=== EXERCISE PROMPT ===
Filter these entries down to lines holding "狙击龙虎榜午盘".

____ DATA SHOWN

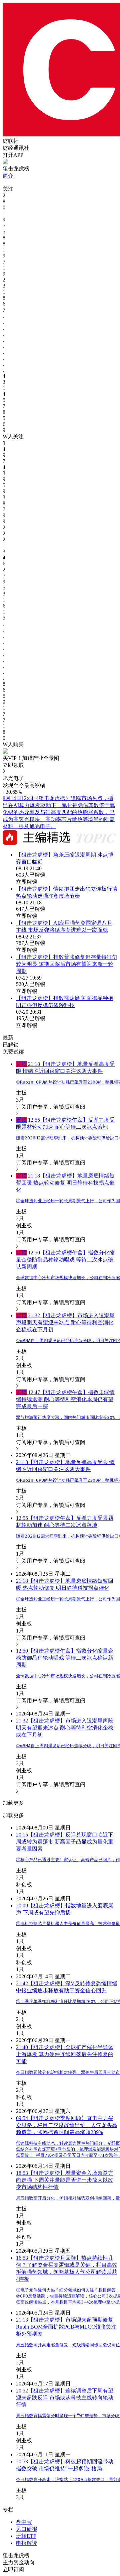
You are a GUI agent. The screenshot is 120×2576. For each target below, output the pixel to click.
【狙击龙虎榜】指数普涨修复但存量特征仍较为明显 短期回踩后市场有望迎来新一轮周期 (66, 964)
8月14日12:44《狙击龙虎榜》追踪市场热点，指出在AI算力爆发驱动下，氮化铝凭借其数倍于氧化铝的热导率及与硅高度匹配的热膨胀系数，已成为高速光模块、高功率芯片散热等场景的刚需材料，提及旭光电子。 (59, 812)
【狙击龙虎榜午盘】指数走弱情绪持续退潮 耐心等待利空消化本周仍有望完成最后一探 (65, 1399)
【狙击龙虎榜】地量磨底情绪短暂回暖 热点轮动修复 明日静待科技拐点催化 (65, 1183)
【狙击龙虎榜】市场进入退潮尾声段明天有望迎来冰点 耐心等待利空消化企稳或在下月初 (65, 1322)
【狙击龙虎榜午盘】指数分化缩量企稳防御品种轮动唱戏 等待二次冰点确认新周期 (65, 1259)
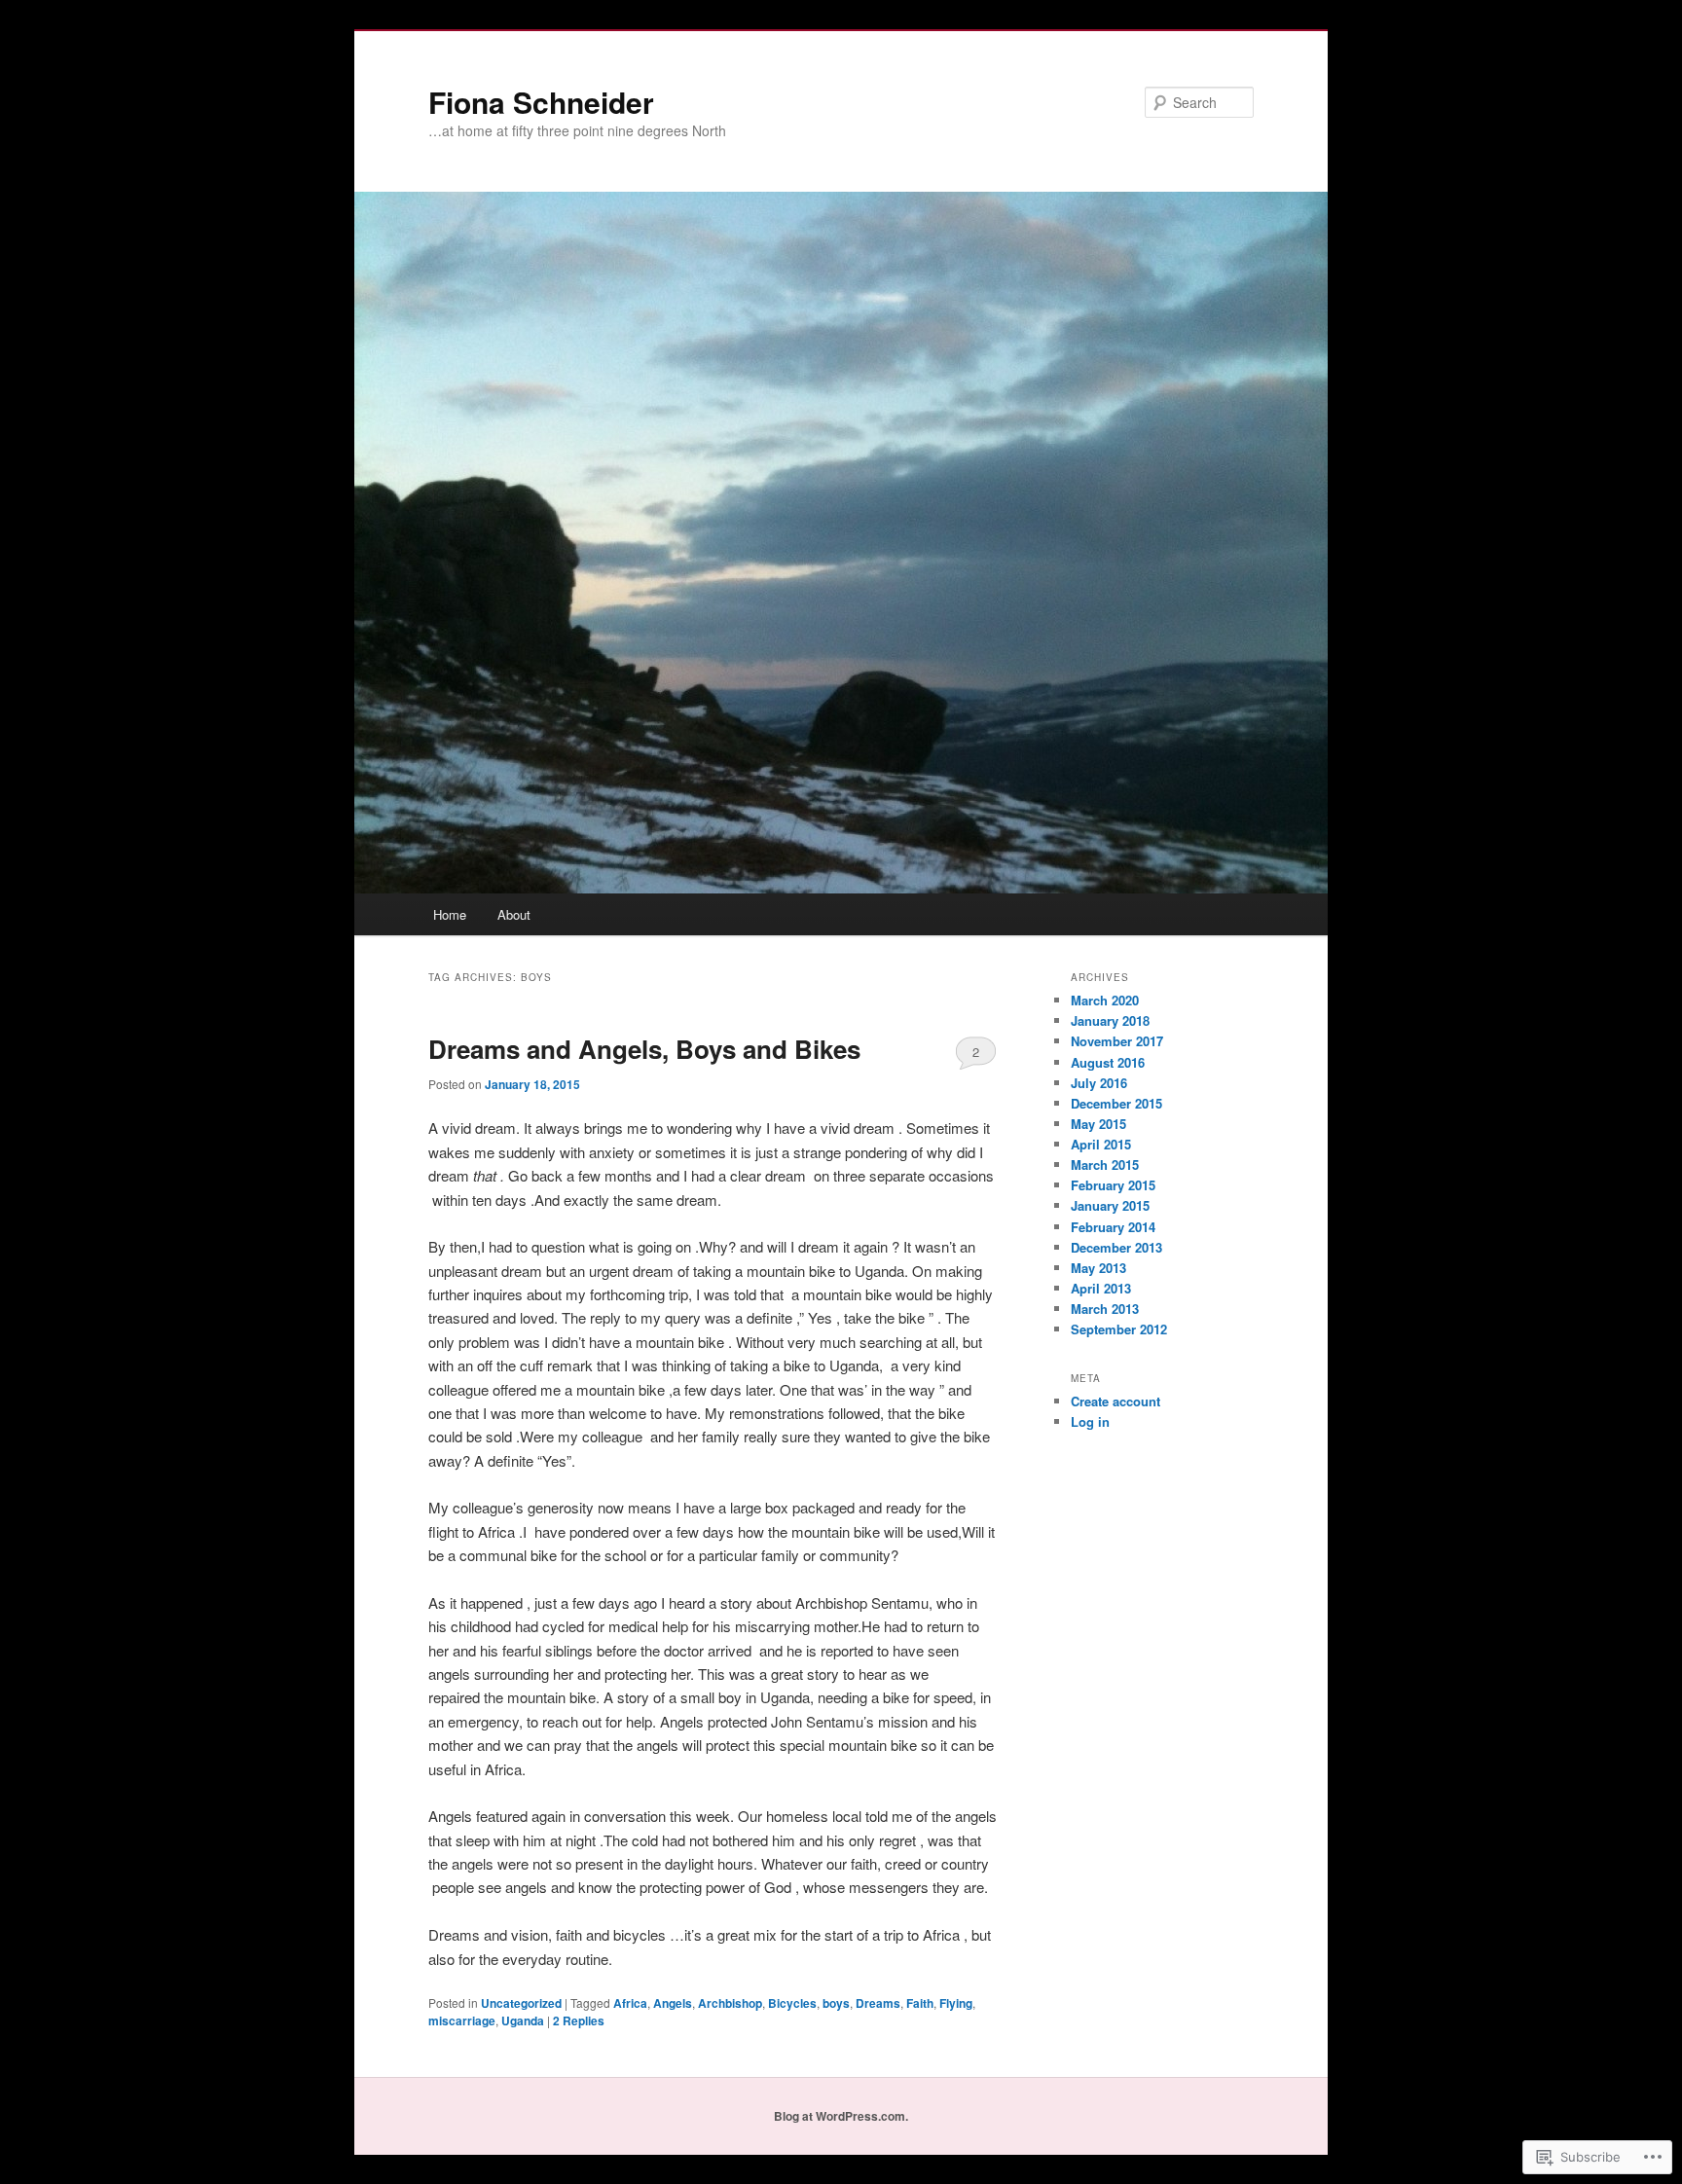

________

=== FINISHED TASK ===
【狙击龙虎榜午盘】指数走弱情绪持续退潮 耐心等待利空消化本周仍有望完成最后一探 (65, 1399)
【狙击龙虎榜午盘】指数分化缩量企稳防御品种轮动唱戏 等待二次冰点确认新周期 (65, 1259)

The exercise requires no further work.